I wanted to make sure that the multiplication of two Jones matrices is as good as it should be (i.e. the same as two arrays), but it appears that this is not the case:

```
use criterion::*;
use num_complex::Complex;
type c64 = Complex<f64>;
fn misc(c: &mut Criterion) {
c.bench_function("multiply Jones<f64>", |b| {
let i = c64::new(1.0, 2.0);
let j1 = Jones::from([i, i + 1.0, i + 2.0, i + 3.0]);
let j2 = Jones::from([i * 2.0, i * 3.0, i * 4.0, i * 5.0]);
b.iter(|| {
let _j3 = j1.clone() * &j2;
})
});
c.bench_function("multiply [c64; 4]", |b| {
let i = c64::new(1.0, 2.0);
let j1 = [i, i + 1.0, i + 2.0, i + 3.0];
let j2 = [i * 2.0, i * 3.0, i * 4.0, i * 5.0];
let mul = |j1: [c64; 4], j2: &[c64; 4]| {
black_box([
j1[0] * j2[0] + j1[1] * j2[2],
j1[0] * j2[1] + j1[1] * j2[3],
j1[2] * j2[0] + j1[3] * j2[2],
j1[2] * j2[1] + j1[3] * j2[3],
])
};
b.iter(|| {
let _j3 = mul(j1.clone(), &j2);
})
});
}
criterion_group!(benches, misc);
criterion_main!(benches);
```

Output of `cargo bench`

```
multiply Jones<f64> time: [6.6112 ns 6.6144 ns 6.6178 ns]
change: [-6.7829% -6.6348% -6.4965%] (p = 0.00 < 0.05)
Performance has improved.
Found 1 outliers among 100 measurements (1.00%)
1 (1.00%) high mild
multiply [c64; 4] time: [5.5844 ns 5.5885 ns 5.5925 ns]
change: [+1.4145% +1.4973% +1.5759%] (p = 0.00 < 0.05)
Performance has regressed.
Found 1 outliers among 100 measurements (1.00%)
1 (1.00%) high mild
```

(The variances look scary but they're reasonably consistent; the `Jones`

newtype is consistently ~1ns slower than the direct multiplication).

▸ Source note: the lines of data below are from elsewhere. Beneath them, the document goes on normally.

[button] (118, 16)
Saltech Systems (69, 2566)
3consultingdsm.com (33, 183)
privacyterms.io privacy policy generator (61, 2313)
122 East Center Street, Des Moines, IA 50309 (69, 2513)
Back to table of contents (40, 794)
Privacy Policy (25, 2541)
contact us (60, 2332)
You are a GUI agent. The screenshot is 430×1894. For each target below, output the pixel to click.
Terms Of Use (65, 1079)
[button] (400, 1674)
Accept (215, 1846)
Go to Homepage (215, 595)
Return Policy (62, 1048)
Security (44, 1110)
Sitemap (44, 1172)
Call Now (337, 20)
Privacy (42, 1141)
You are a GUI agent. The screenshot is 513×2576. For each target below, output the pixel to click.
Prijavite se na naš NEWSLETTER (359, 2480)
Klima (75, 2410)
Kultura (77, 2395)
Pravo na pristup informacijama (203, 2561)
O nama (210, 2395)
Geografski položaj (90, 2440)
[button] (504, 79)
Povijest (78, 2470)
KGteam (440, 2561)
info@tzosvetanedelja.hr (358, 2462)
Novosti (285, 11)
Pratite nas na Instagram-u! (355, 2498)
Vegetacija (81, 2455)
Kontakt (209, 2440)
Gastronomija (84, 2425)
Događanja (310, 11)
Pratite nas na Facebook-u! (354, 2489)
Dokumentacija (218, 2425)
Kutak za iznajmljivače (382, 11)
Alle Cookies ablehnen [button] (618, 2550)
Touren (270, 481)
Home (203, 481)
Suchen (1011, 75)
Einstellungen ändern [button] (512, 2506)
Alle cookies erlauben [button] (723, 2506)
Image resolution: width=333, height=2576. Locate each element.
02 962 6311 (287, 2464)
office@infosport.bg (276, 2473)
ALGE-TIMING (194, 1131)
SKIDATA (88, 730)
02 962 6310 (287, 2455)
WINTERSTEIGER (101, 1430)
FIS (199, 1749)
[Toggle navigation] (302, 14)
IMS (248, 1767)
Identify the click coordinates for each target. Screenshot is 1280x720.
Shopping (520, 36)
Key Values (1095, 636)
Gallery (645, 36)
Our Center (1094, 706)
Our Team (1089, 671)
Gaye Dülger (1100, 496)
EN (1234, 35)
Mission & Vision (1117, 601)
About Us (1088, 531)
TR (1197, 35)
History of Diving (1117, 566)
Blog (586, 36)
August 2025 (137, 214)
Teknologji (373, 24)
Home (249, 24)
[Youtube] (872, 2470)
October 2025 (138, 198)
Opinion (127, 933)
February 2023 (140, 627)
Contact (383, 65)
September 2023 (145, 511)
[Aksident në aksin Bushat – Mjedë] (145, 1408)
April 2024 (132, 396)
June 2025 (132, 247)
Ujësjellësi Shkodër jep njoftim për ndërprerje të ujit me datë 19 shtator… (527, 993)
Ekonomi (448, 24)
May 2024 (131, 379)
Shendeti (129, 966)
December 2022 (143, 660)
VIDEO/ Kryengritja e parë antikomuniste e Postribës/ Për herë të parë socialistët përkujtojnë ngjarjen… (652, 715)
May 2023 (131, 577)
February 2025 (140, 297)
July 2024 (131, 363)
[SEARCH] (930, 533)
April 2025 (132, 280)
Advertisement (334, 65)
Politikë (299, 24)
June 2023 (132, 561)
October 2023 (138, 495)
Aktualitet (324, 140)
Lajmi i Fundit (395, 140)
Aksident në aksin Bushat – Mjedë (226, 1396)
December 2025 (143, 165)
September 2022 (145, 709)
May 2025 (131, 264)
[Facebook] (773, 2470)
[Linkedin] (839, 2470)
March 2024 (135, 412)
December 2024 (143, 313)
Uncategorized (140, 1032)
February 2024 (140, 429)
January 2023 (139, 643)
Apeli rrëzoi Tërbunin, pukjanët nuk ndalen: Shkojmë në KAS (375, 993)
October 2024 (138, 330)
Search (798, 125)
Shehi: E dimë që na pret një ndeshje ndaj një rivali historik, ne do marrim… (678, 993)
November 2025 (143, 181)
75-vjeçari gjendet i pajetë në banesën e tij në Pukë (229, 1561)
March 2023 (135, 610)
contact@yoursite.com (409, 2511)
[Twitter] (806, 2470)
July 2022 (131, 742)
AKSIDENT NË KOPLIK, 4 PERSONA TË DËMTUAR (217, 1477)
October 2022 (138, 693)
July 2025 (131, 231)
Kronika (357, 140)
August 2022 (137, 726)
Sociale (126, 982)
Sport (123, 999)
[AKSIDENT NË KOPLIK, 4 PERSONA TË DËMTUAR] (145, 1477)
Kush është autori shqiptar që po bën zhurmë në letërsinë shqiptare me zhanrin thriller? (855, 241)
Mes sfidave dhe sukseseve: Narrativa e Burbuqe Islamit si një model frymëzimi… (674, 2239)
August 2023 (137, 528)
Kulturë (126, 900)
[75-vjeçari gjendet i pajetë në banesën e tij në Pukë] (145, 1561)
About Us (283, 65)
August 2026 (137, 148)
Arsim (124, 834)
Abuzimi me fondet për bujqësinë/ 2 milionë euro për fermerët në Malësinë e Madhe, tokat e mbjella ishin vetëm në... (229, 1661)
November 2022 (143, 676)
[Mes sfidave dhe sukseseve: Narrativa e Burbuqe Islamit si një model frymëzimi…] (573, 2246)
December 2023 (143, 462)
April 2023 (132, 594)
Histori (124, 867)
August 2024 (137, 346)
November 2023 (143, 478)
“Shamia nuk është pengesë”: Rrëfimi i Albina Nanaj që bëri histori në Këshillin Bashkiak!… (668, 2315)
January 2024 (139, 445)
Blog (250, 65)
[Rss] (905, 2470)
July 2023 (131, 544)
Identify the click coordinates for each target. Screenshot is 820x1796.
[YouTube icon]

I need to use criterion's `black_box`

to prevent the array benchmark from appearing to have a runtime of 0s, but I don't know if this is causing other problems.

Is my benchmark flawed? Or is there some way to improve my newtype code? I'd like to improve this as much as I can -- I will be multiplying petabytes of these Jones matrices!